- _REQUIRED WORK_
Copy out every one of the records below word for word.
--- start of MATERIAL ---
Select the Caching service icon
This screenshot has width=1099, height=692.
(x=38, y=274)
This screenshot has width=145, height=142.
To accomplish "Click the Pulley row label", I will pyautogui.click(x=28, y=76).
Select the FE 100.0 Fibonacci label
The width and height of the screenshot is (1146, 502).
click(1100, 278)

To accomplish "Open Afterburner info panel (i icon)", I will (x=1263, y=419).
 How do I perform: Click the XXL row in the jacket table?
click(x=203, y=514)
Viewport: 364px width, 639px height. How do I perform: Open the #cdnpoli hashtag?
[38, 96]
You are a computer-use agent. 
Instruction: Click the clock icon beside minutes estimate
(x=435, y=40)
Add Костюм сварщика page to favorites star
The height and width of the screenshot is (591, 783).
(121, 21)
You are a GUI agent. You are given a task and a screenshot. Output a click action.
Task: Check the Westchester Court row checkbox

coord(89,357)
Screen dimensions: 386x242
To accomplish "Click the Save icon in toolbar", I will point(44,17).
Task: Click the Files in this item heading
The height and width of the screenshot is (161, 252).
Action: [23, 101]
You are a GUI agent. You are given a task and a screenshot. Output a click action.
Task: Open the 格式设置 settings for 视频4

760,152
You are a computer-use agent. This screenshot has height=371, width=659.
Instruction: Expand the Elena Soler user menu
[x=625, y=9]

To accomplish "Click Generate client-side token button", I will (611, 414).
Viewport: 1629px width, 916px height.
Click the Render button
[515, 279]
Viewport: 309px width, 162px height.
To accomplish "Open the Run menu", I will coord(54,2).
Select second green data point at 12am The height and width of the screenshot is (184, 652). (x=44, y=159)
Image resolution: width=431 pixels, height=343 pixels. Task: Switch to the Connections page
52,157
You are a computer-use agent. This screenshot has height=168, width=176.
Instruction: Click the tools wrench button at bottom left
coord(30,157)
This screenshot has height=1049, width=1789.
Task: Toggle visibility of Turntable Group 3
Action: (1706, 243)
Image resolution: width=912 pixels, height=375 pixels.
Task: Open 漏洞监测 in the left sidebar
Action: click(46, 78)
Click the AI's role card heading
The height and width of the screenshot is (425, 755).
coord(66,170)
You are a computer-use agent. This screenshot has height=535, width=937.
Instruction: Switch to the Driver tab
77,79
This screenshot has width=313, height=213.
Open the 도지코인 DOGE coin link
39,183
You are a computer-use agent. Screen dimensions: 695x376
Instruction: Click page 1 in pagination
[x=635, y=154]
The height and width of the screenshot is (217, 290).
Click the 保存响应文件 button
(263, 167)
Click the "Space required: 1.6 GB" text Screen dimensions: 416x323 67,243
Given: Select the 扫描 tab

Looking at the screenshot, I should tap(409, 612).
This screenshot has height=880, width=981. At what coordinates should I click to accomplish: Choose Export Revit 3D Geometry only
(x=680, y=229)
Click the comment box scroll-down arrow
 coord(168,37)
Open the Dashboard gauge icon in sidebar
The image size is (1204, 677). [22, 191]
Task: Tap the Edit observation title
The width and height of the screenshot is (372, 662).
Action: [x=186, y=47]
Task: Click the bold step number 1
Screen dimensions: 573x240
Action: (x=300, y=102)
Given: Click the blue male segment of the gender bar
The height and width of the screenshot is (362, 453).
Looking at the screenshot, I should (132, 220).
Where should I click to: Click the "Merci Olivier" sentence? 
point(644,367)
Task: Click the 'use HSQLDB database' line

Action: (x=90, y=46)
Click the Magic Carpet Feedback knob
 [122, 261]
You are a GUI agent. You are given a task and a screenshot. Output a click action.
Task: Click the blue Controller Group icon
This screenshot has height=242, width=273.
--- end of MATERIAL ---
- _REPLY_
Select the Caching service icon
This screenshot has width=1099, height=692.
(x=38, y=274)
This screenshot has width=145, height=142.
To accomplish "Click the Pulley row label", I will pyautogui.click(x=28, y=76).
Select the FE 100.0 Fibonacci label
The width and height of the screenshot is (1146, 502).
click(1100, 278)

To accomplish "Open Afterburner info panel (i icon)", I will (x=1263, y=419).
 How do I perform: Click the XXL row in the jacket table?
click(x=203, y=514)
Viewport: 364px width, 639px height. How do I perform: Open the #cdnpoli hashtag?
[38, 96]
You are a computer-use agent. 
Instruction: Click the clock icon beside minutes estimate
(x=435, y=40)
Add Костюм сварщика page to favorites star
The height and width of the screenshot is (591, 783).
(121, 21)
You are a GUI agent. You are given a task and a screenshot. Output a click action.
Task: Check the Westchester Court row checkbox

coord(89,357)
Screen dimensions: 386x242
To accomplish "Click the Save icon in toolbar", I will point(44,17).
Task: Click the Files in this item heading
The height and width of the screenshot is (161, 252).
Action: [23, 101]
You are a GUI agent. You are given a task and a screenshot. Output a click action.
Task: Open the 格式设置 settings for 视频4

760,152
You are a computer-use agent. This screenshot has height=371, width=659.
Instruction: Expand the Elena Soler user menu
[x=625, y=9]

To accomplish "Click Generate client-side token button", I will (611, 414).
Viewport: 1629px width, 916px height.
Click the Render button
[515, 279]
Viewport: 309px width, 162px height.
To accomplish "Open the Run menu", I will coord(54,2).
Select second green data point at 12am The height and width of the screenshot is (184, 652). (x=44, y=159)
Image resolution: width=431 pixels, height=343 pixels. Task: Switch to the Connections page
52,157
You are a computer-use agent. This screenshot has height=168, width=176.
Instruction: Click the tools wrench button at bottom left
coord(30,157)
This screenshot has height=1049, width=1789.
Task: Toggle visibility of Turntable Group 3
Action: (1706, 243)
Image resolution: width=912 pixels, height=375 pixels.
Task: Open 漏洞监测 in the left sidebar
Action: click(46, 78)
Click the AI's role card heading
The height and width of the screenshot is (425, 755).
coord(66,170)
You are a computer-use agent. This screenshot has height=535, width=937.
Instruction: Switch to the Driver tab
77,79
This screenshot has width=313, height=213.
Open the 도지코인 DOGE coin link
39,183
You are a computer-use agent. Screen dimensions: 695x376
Instruction: Click page 1 in pagination
[x=635, y=154]
The height and width of the screenshot is (217, 290).
Click the 保存响应文件 button
(263, 167)
Click the "Space required: 1.6 GB" text Screen dimensions: 416x323 67,243
Given: Select the 扫描 tab

Looking at the screenshot, I should tap(409, 612).
This screenshot has height=880, width=981. At what coordinates should I click to accomplish: Choose Export Revit 3D Geometry only
(x=680, y=229)
Click the comment box scroll-down arrow
 coord(168,37)
Open the Dashboard gauge icon in sidebar
The image size is (1204, 677). [22, 191]
Task: Tap the Edit observation title
The width and height of the screenshot is (372, 662).
Action: [x=186, y=47]
Task: Click the bold step number 1
Screen dimensions: 573x240
Action: (x=300, y=102)
Given: Click the blue male segment of the gender bar
The height and width of the screenshot is (362, 453).
Looking at the screenshot, I should (132, 220).
Where should I click to: Click the "Merci Olivier" sentence? 
point(644,367)
Task: Click the 'use HSQLDB database' line

Action: (x=90, y=46)
Click the Magic Carpet Feedback knob
 [122, 261]
You are a GUI agent. You are given a task and a screenshot. Output a click action.
Task: Click the blue Controller Group icon
This screenshot has height=242, width=273.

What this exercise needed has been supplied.